Kyverno versions 1.16.0 and later expose an SSRF flaw through unrestricted Common Expression Language (CEL) HTTP functions. An attacker who can influence or inject a CEL expression may cause the Kyverno controller to issue arbitrary HTTP requests to any IP address reachable from the cluster. This can lead to data exfiltration, discovery of internal services, or further lateral movement. The core weakness is an unchecked HTTP call capability embedded in policy evaluation, enabling malicious payloads to force requests to privileged internal endpoints.

The vulnerability affects Kyverno, the Kubernetes policy engine. All releases from 1.16.0 onward are impacted until a fix that limits or disables the CEL HTTP function is applied.

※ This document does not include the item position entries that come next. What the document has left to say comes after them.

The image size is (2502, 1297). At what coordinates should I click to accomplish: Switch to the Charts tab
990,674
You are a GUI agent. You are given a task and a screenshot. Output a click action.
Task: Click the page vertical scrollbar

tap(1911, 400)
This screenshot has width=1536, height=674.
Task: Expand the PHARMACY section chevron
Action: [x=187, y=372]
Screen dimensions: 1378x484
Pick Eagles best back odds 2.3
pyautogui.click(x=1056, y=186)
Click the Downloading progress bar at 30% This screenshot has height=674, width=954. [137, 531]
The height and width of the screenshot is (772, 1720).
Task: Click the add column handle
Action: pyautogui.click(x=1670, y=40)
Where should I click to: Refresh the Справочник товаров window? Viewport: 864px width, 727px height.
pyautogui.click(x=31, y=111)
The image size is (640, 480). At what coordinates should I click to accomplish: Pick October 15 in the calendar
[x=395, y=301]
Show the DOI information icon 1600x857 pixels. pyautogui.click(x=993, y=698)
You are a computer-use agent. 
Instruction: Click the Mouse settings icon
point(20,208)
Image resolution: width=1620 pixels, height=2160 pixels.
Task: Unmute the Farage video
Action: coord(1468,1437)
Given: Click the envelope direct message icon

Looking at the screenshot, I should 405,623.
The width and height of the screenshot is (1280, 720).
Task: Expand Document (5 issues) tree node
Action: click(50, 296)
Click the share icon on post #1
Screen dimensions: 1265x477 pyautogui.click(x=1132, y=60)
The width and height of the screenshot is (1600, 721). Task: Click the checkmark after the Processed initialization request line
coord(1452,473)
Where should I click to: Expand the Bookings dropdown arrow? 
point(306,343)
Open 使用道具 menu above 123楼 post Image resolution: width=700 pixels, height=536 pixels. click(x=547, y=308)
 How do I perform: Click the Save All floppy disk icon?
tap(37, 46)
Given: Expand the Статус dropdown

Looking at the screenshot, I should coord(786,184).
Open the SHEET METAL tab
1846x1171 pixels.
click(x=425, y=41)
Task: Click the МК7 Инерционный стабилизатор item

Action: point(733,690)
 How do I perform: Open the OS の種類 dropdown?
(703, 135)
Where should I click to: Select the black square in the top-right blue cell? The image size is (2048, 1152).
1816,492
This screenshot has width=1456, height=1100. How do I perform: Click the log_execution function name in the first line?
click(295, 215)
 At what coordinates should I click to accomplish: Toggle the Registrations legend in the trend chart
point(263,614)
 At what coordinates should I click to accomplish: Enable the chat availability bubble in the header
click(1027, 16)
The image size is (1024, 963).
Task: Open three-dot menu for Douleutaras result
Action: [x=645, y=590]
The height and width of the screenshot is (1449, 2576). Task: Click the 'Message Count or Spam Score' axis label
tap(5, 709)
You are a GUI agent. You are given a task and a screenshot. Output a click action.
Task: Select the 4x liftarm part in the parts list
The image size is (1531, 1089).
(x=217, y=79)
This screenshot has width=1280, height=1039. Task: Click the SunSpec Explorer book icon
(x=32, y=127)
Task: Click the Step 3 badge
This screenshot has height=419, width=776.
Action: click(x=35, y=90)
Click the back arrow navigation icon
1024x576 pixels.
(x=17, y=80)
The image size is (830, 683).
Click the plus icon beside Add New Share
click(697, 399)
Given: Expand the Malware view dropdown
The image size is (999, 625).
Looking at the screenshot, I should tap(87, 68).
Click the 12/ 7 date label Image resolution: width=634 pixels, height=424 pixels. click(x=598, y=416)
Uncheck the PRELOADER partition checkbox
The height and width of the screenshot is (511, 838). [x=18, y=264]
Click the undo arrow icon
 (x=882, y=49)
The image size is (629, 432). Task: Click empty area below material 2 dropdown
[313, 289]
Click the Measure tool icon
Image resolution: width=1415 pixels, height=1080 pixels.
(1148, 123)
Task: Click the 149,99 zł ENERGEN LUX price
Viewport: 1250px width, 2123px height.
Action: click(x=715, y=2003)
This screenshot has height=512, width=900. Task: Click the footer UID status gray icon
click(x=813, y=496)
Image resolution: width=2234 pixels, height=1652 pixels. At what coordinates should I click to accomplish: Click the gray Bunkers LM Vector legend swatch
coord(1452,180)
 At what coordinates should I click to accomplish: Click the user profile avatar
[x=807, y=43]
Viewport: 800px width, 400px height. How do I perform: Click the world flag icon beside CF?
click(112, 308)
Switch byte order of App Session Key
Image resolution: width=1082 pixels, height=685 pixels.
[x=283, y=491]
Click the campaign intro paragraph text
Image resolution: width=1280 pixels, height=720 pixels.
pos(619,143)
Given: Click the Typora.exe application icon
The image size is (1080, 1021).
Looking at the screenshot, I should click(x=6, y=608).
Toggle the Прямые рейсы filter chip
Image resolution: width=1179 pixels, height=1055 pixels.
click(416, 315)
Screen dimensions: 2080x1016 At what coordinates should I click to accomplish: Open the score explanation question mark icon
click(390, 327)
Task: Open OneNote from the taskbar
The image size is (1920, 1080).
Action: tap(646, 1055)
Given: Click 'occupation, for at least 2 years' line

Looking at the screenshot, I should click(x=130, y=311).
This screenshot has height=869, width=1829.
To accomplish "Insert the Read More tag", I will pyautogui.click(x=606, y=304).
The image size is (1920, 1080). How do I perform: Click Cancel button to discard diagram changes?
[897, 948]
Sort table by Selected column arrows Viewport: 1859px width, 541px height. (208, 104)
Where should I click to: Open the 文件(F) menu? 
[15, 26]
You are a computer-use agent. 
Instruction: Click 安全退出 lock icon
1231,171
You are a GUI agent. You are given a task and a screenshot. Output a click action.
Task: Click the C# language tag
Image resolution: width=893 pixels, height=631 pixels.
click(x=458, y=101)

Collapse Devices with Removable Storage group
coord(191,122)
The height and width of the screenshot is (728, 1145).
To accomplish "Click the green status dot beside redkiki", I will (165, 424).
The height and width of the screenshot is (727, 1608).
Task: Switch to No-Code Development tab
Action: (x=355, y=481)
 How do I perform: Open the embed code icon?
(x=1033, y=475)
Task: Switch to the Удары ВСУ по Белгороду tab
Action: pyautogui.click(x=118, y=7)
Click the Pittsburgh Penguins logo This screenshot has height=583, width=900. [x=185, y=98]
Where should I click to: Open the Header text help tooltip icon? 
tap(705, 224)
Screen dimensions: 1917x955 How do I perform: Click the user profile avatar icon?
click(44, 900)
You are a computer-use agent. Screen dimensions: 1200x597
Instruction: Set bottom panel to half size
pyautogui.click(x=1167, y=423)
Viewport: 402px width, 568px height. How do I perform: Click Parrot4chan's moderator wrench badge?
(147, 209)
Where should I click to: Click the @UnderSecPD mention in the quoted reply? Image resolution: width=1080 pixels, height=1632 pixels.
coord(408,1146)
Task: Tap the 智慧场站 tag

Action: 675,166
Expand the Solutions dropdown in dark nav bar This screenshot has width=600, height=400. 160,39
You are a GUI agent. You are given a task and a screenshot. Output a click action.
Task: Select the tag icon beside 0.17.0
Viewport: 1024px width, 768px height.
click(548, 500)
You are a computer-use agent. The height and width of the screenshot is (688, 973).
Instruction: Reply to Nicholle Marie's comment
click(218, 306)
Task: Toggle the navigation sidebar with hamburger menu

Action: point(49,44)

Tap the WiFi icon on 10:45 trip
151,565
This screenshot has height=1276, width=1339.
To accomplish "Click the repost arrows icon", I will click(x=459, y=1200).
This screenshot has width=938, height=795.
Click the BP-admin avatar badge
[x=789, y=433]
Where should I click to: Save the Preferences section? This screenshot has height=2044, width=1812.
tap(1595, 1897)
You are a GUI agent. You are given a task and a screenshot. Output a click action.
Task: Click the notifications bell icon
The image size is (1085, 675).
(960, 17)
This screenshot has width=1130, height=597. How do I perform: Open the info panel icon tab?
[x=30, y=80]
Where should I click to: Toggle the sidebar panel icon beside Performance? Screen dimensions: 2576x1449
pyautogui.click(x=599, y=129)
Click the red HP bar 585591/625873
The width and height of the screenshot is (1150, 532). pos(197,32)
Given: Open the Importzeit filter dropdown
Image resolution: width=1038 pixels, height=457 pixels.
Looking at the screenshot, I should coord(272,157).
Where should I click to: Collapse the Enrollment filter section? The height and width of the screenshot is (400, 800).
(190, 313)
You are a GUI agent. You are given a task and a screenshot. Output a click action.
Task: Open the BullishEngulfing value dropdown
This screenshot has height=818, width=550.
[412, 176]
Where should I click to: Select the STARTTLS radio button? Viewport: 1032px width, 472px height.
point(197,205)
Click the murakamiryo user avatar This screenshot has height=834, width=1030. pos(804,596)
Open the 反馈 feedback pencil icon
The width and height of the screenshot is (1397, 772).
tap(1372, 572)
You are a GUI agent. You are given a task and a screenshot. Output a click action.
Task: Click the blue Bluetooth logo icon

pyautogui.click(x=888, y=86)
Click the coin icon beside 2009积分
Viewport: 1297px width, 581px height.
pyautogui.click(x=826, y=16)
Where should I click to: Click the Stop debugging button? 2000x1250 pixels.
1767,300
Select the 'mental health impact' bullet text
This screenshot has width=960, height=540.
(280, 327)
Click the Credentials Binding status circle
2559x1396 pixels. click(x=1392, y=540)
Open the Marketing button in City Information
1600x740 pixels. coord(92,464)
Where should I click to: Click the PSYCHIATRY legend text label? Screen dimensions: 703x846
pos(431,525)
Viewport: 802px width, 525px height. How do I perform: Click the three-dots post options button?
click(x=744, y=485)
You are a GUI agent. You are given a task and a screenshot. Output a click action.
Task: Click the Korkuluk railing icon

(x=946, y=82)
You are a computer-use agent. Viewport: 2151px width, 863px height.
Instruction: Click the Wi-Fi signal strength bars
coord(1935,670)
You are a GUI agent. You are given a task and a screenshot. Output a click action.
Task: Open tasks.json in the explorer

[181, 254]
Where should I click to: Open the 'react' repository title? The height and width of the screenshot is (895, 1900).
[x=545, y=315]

No specific sub‑versions are excluded; any installation running an affected version is at risk.

Official risk scoring is not available, but the nature of SSRF implies that confidentiality and availability risks could be significant, especially in environments with open internal services. The lack of an EPSS value does not preclude exploitation; attackers can craft a policy that triggers the vulnerable function. Because the vulnerability relies on an input that an attacker can control (policy or admission review), the attack requires knowledge of Kyverno deployment, but once present it can be exploited with minimal effort. The vulnerability is not listed in the KEV catalog at this time.